Heaven is probably also, in some sense, a continuation of the present. Can we be united with God in heaven if we have been separated from God on earth? Can we be friends with God in heaven if we have been strangers to him on earth? Can we be open to God in the hereafter if we were closed to God here? If we shut out our neighbours on earth, can we be open in heaven to God who created them?
‘Eye has not seen, nor ear heard, nor has it entered into the human heart what God has prepared in heaven for those who love him’. (1 Corinthians 2.9, quoting Isaiah 64.3) Heaven, in the final analysis, is a mystery.
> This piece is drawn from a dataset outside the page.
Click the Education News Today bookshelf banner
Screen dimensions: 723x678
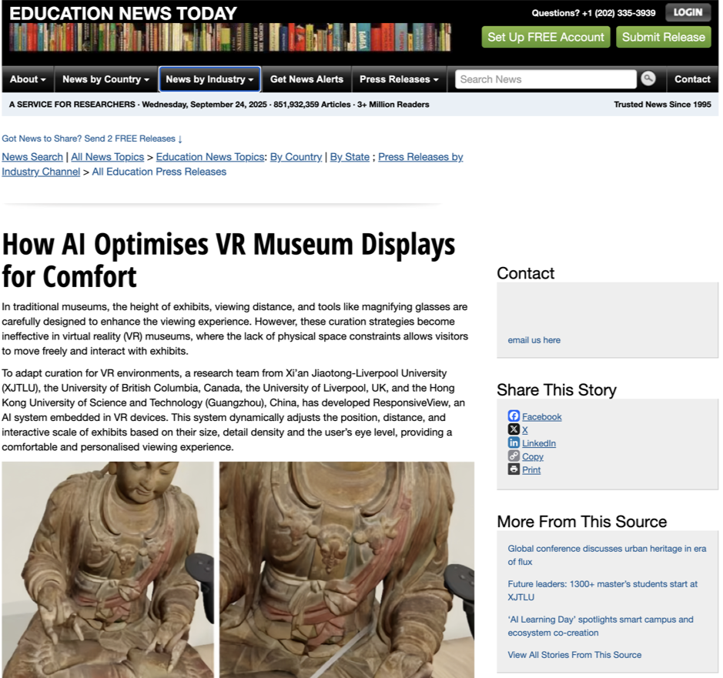229,37
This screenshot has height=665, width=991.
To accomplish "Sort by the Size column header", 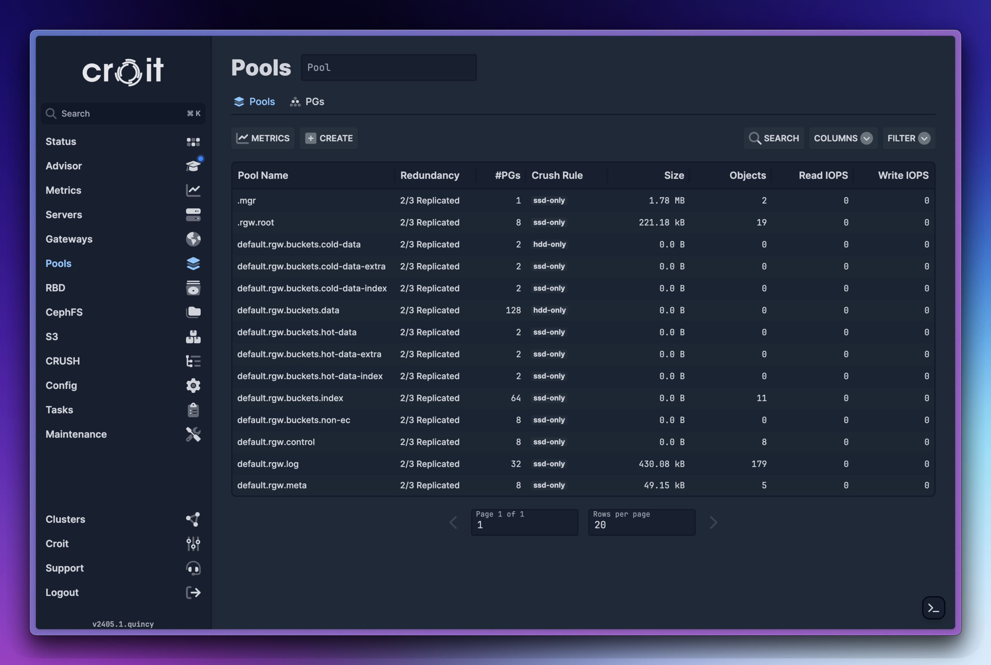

May its vision and hope sustain us in our moments of darkness.
Sixth Sunday of Easter, 20 May 2001
Sometimes we imagine naively that the early Christians were always much better than we are, good holy people living together in unity, and that it’s been downhill ever since.
The first reading showed us that it wasn’t so. The early Christians had a quarrel. The heart of the issue was just what makes a person right in the sight of God: was it by observing the laws of Jewish tradition from Moses, or was it faith in Jesus Christ? The implications of this were huge: if we were to be saved by keeping the law of Moses, then Christians would probably have remained a sect within Judaism. But if it was by faith in Christ, then it meant that the community was open to people of any class, language, nationality, or social group.
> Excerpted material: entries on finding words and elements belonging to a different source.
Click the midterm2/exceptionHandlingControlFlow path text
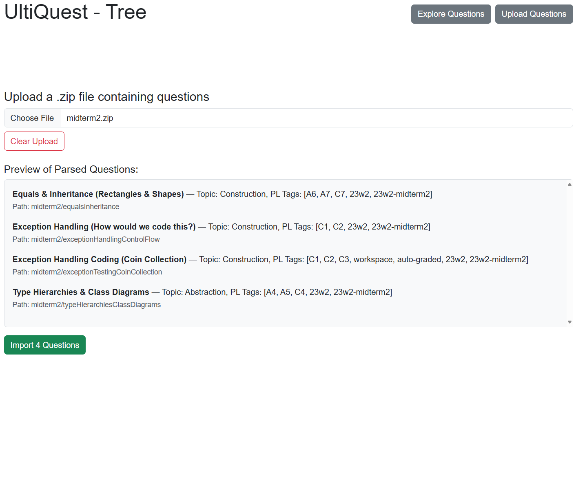 click(x=86, y=239)
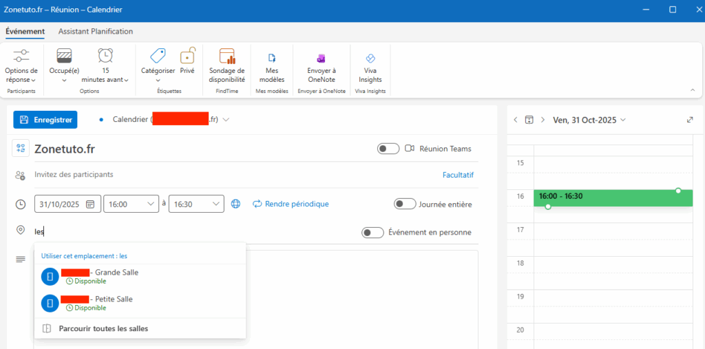Click Envoyer à OneNote icon

coord(322,59)
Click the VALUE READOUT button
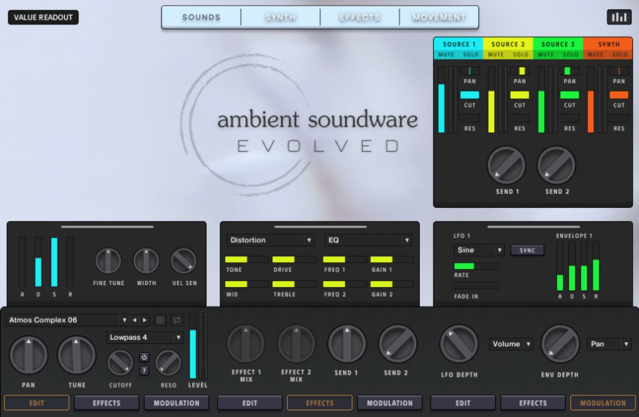The width and height of the screenshot is (639, 417). (x=43, y=17)
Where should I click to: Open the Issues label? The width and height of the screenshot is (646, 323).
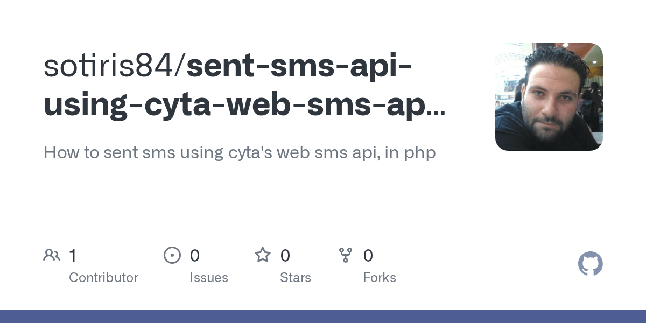point(209,278)
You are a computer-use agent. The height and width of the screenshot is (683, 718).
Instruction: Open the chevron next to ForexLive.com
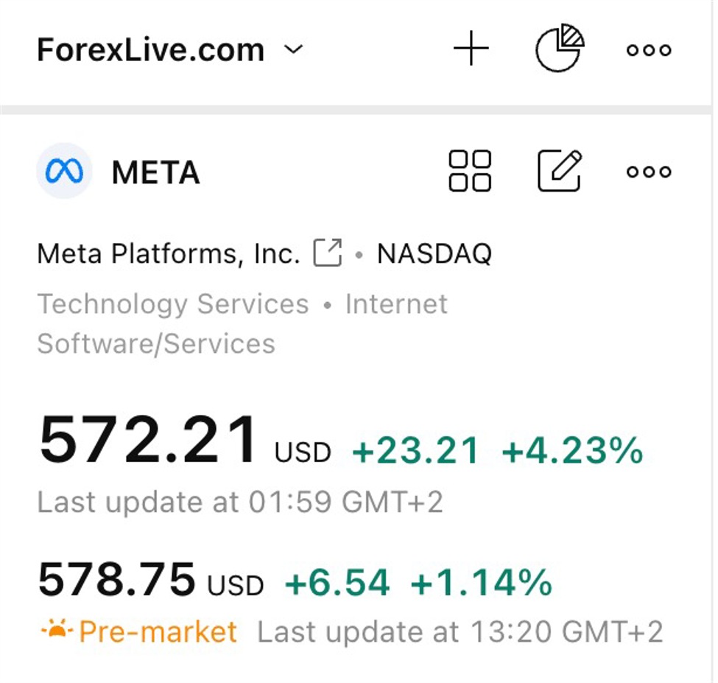point(293,50)
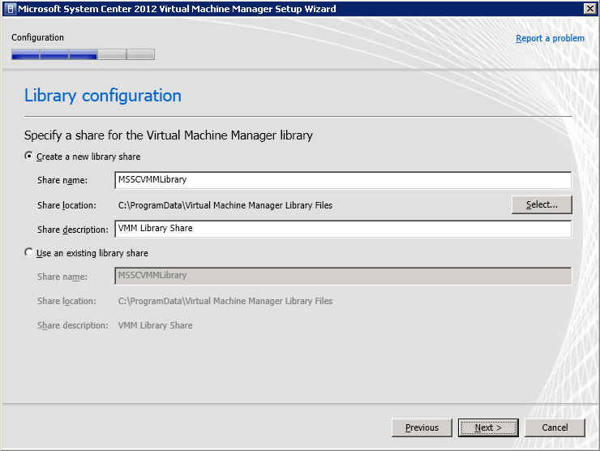Open the Report a problem link
The width and height of the screenshot is (600, 451).
pos(550,38)
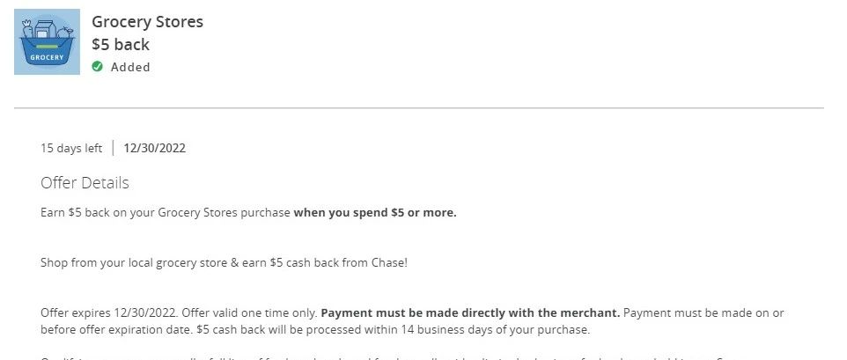Click the Offer Details heading
Screen dimensions: 847x360
tap(85, 182)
How did the early Christians resolve this difference? The first reading tells us: with the concurrence of the whole church, they chose highly respected delegates to discuss it at length. These focussed on what was essential, and set aside what was not. And from the fact that they reached a conclusion which was accepted by the community and has stood the test of time, we can be pretty sure they did the job well.
They probably knew the difference between argument and dialogue. Argument is about scoring points, coming out on top and being able to say that we got the better of the others. It often means shouting at each other. Many a person won an argument but, in the process, lost the truth or a friend. Dialogue is about listening to each other, searching for what is true and good in what anyone says, using the ears and the heart more than the mouth and the mind.
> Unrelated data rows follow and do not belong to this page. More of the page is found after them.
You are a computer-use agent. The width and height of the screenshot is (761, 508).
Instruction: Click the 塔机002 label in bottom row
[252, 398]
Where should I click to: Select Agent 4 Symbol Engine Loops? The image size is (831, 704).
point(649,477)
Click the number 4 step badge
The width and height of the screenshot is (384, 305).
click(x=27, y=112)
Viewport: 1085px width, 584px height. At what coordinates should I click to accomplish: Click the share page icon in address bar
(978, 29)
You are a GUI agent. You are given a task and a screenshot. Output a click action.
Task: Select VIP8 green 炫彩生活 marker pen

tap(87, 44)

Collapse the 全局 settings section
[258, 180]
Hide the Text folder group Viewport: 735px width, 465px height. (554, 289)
Dialogue creates unity in essentials, freedom in what is not essential, and charity in all things.
Feast of the Ascension of the Lord, 27 May 2001
Jesus completed the work his Father had given him to do, and returned to him. But he is still with us. Jesus is present among us in different forms. He is present in:
- Nature: ‘Through the beauty and grandeur of creation we contemplate its author’. (Wisdom 13.5)
Conscience: The voice of God in the sanctuary of the spirit. - The community of the disciples of Jesus: ‘Wherever two or three are gathered together in my name, I am there among them.’
- Bible: This is the word of the Lord.
- The sacraments, especially the “real” presence in the Blessed Sacrament. All of the presences of Christ are real. For example, it is God who forgives us in confession.
- Church: I am with you always, until the end of the world.’ ‘He who hears you, hears me….’
- Charity: ‘Where there is charity and love, God is surely there.’
- The poor: ‘As often as you did it to one of the least of these brothers and sisters of mine, you did it to me.’
We are God’s presence in the world. ‘We lament that God is powerless, but if he were powerful in our universe, what would be left for us to do? We cannot in the one breath call for freedom, as mankind has always done, and in the next call for continuous divine intervention’. (Seán Ó Conaill, “Ireland’s Quadruple Bind”, The Furrow, Dec. 1997, p.656.) We should do everything as if it depended on us and trust as if it all depended on God.